Items from a dataset:
☆ ☆ ☆

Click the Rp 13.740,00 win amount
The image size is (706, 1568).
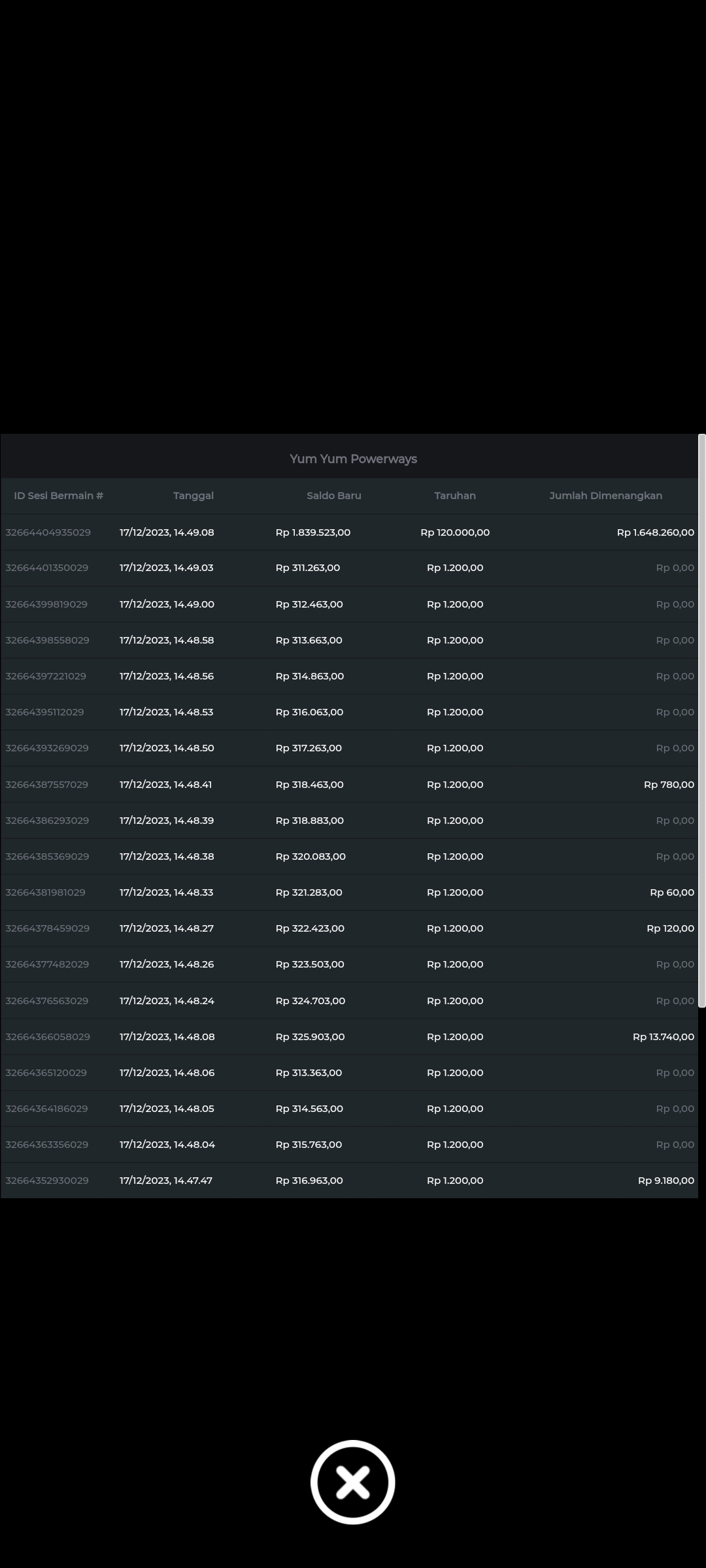coord(663,1037)
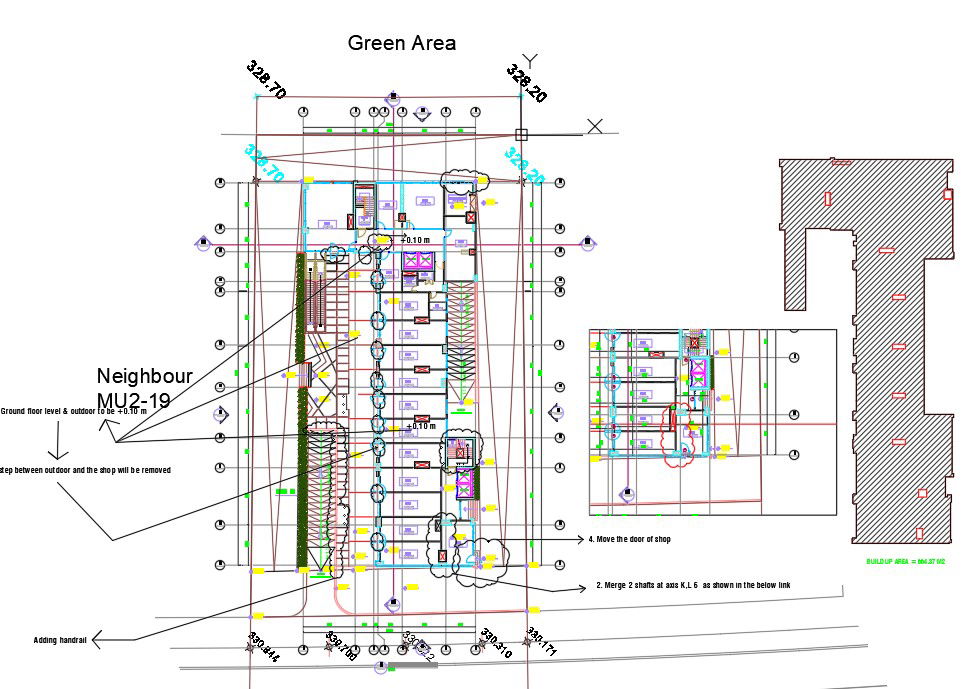Click the X axis cross marker
Viewport: 980px width, 689px height.
[595, 126]
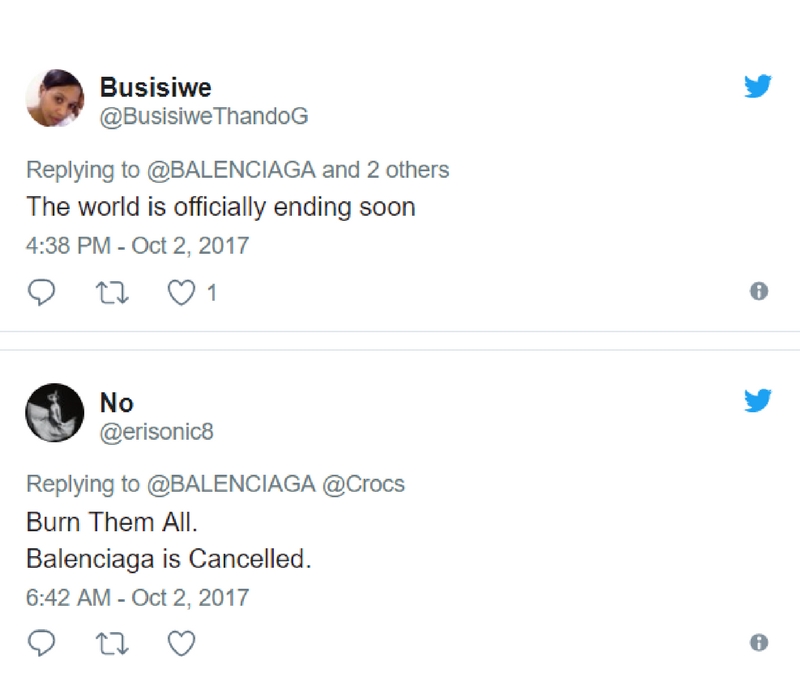Click the Twitter bird icon on Busisiwe's tweet
The image size is (800, 700).
pos(758,87)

☆ ☆ ☆

(EXERCISE INSTRUCTIONS)
Please transcribe the entries exactly, omitting the images.

(YOUR SOLUTION)
Click the Rp 13.740,00 win amount
The image size is (706, 1568).
coord(663,1037)
Click the X axis cross marker
Viewport: 980px width, 689px height.
[595, 126]
Click the Twitter bird icon on Busisiwe's tweet
The image size is (800, 700).
pos(758,87)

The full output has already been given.